I began my journey into the non-motor aspects of Parkinson’s 5 days ago, when I introduced the term Adjustment Disorder. Today, I want to share Cory’s creative anology; comparing Parkinson’s to a fried rat.
From Cory King’s blog The Crooked Path
“I’ve been cherry-picking the good stuff… … … … In part, though, what I’ve been doing is engaging in self-deception and denial, closing my eyes and pretending that Parkinson’s disease cannot see me. In a fit of magical thinking, I convinced myself that if I remained optimistic enough, maybe I could get a pass, or divine dispensation, or just catch a break from reality. It’s just not going to happen, though.”
“Optimism is good, of course; like faith, it can keep you going when otherwise there doesn’t seem to be much point. I’ve always been a little irritated by people who insist on finding a silver lining in every crappy situation they face, though. Those people are noble, inspiring, and worthy of emulation, but also sometimes just a little bit too good to be true. When you get a fried rat in your bucket of chicken and you insist on claiming that it really is the best fried rat you’ve ever had, you just lose credibility and make people want to punch you in the nose. The truth is, fried rat is unpleasant (I’m guessing). To paraphrase Jules (the guy that’s not John Travolta in “Pulp Fiction”), claiming that fried rat tastes like pumpkin pie doesn’t make it so. I suppose my conclusion is that Parkinson’s disease is a fried rat. I sincerely hope that’s an original metaphor; I’d hate to think that someone else has followed the same line of reasoning.”

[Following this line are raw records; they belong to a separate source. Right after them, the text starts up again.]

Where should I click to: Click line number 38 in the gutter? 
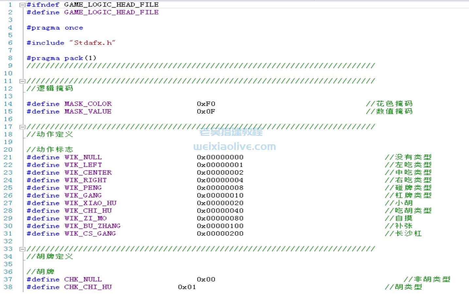tap(8, 287)
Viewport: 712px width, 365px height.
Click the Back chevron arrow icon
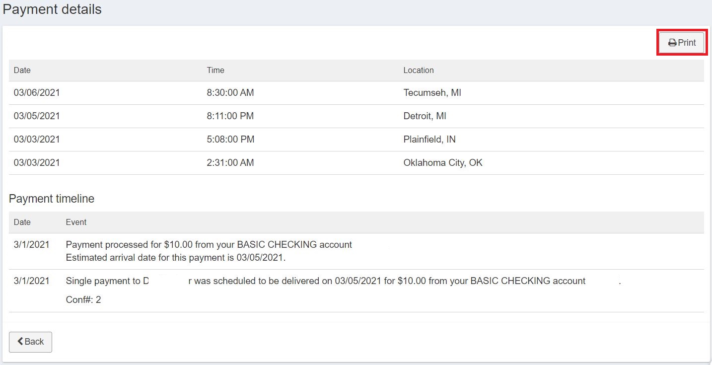point(20,342)
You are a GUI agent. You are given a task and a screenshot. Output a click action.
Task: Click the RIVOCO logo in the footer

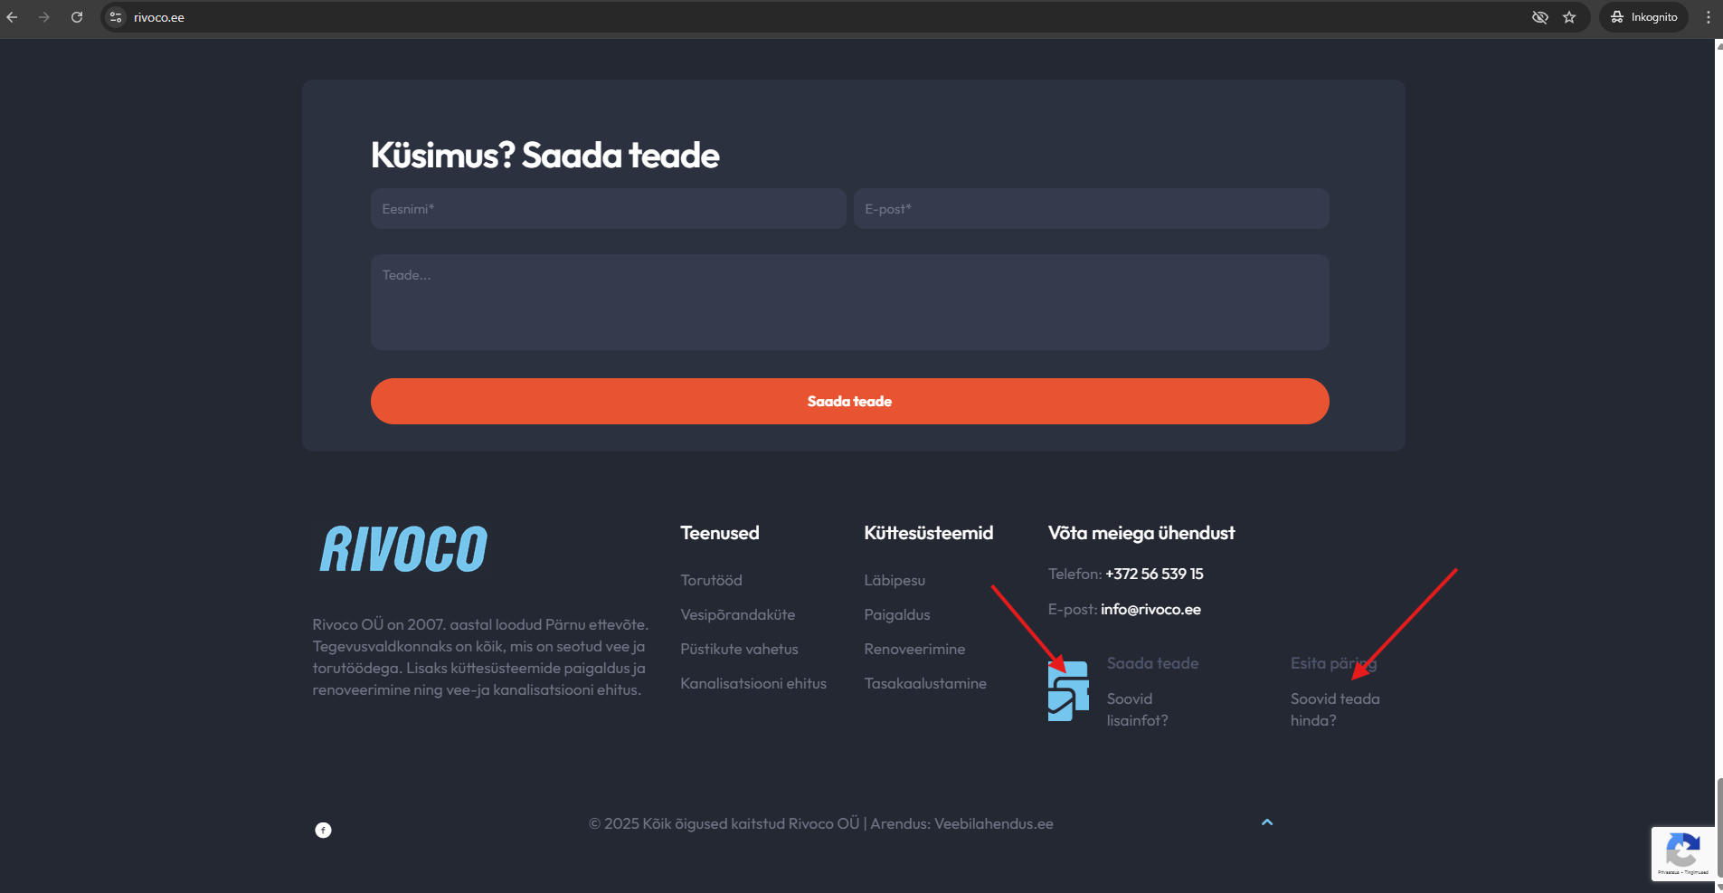point(403,549)
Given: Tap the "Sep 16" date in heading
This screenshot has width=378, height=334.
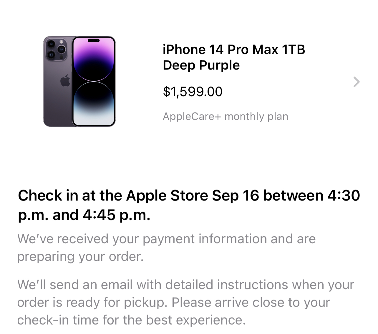Looking at the screenshot, I should [x=235, y=195].
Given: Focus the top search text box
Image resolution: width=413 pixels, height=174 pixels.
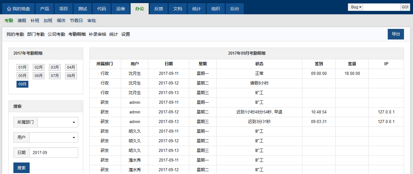Looking at the screenshot, I should (x=381, y=7).
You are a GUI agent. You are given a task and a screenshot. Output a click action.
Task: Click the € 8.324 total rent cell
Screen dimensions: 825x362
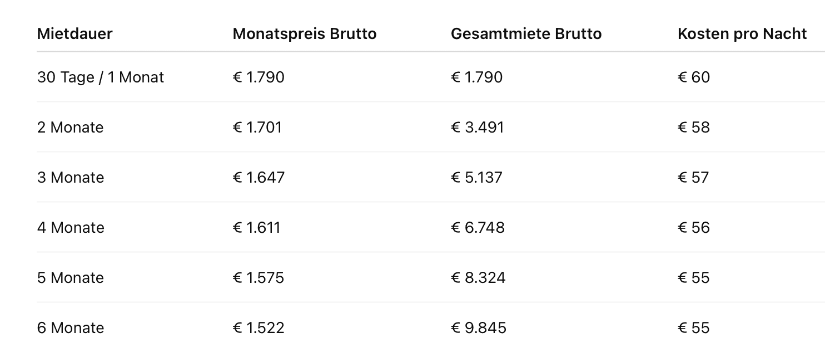(478, 278)
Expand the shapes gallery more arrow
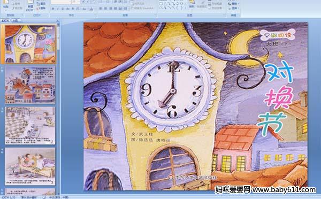The height and width of the screenshot is (199, 321). click(186, 8)
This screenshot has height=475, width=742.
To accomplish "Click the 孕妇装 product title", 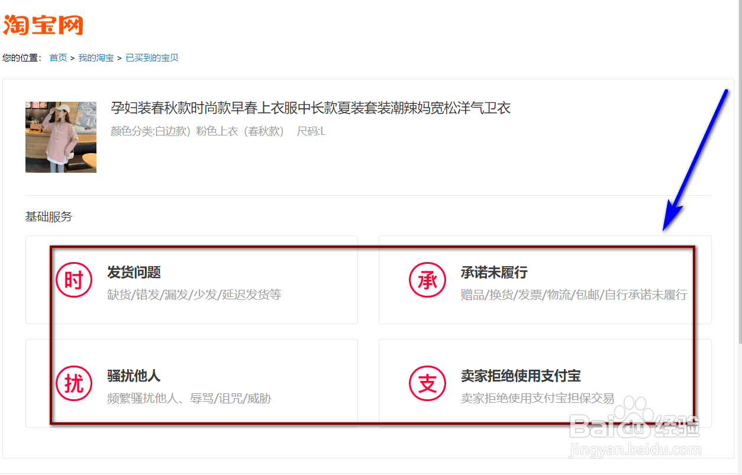I will (x=308, y=108).

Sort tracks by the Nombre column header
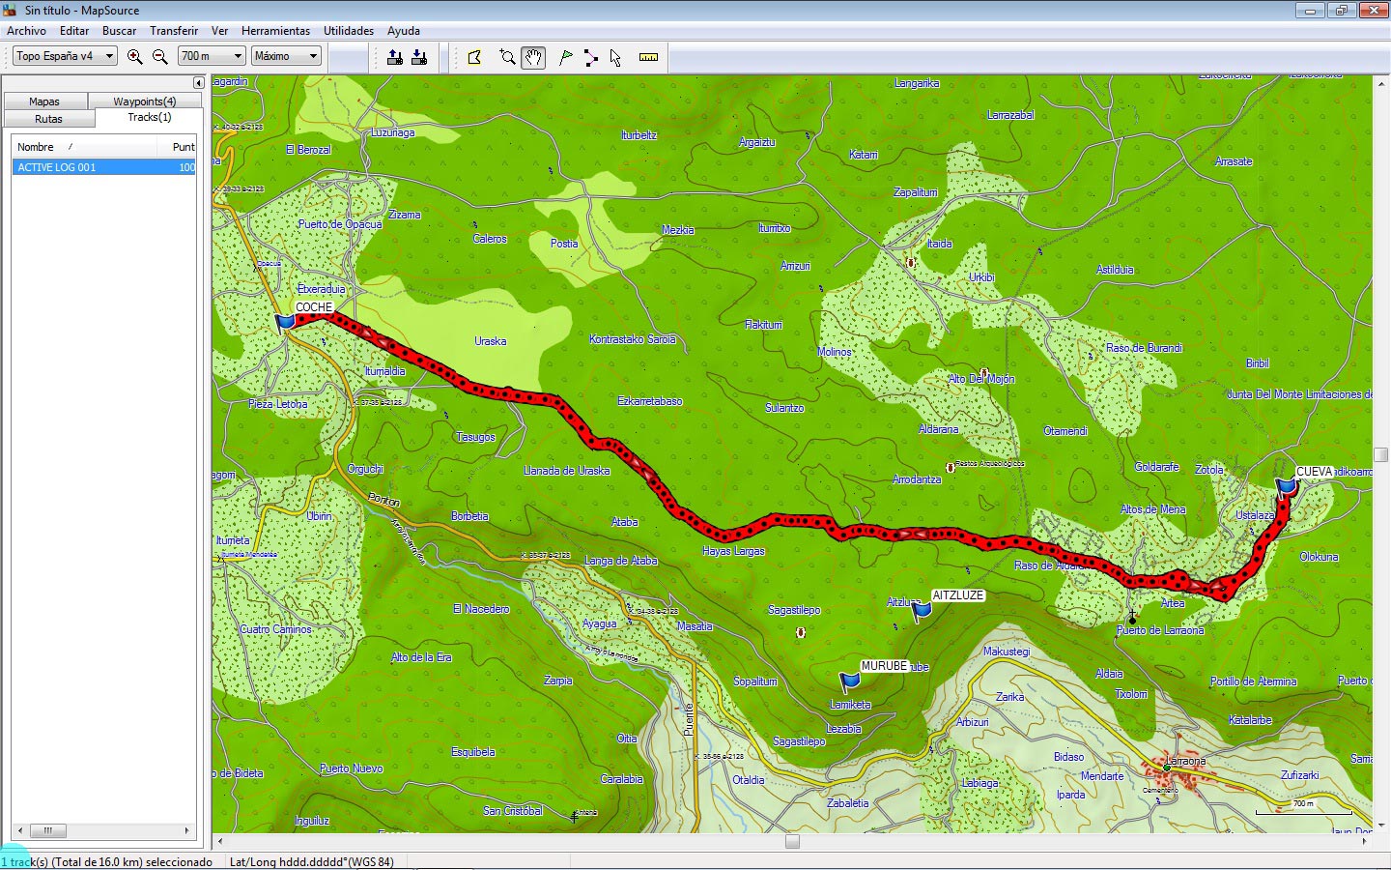click(x=84, y=147)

After listing the four ‘cardinal signs of Parkinson’s TRAP – tremor, rigidity, akinesia/bradykinesia, postural instability – and other possible physical symptoms, Carl continues:
“The physical issues aren’t the whole picture, though. I had an unreasoning hope that I would avoid the cognitive, psychological, and emotional issues that can accompany Parkinson’s, but it’s becoming more and more clear that this is going to be part of the package for me, also. I think more slowly than I used to and I have short-term memory issues, but up until very recently most of my cognitive impacts were actually drug side effects. Since the DBS surgery, I take less medication, so those side effects are also somewhat reduced, but I still have trouble with compulsive spending. Fortunately it’s not out of control, but I fairly often find myself taking things back to the store wondering why I ever bought them in the first place. It’s irritating and potentially problematic, but I’m fortunate that my wife keeps an eye on me from afar and doesn’t sweat the small stuff.
I should make a side note here; Compulsive behaviors are attributed to side effects of medications such as Amantadine, also. (PLUS.. note to self. Explain what DBS is.)
In tomorrow’s post, Cory details how personality changes, including paranoia, rage, and aggression have impacted his life. I think I’d say cognative decline is a fried rat.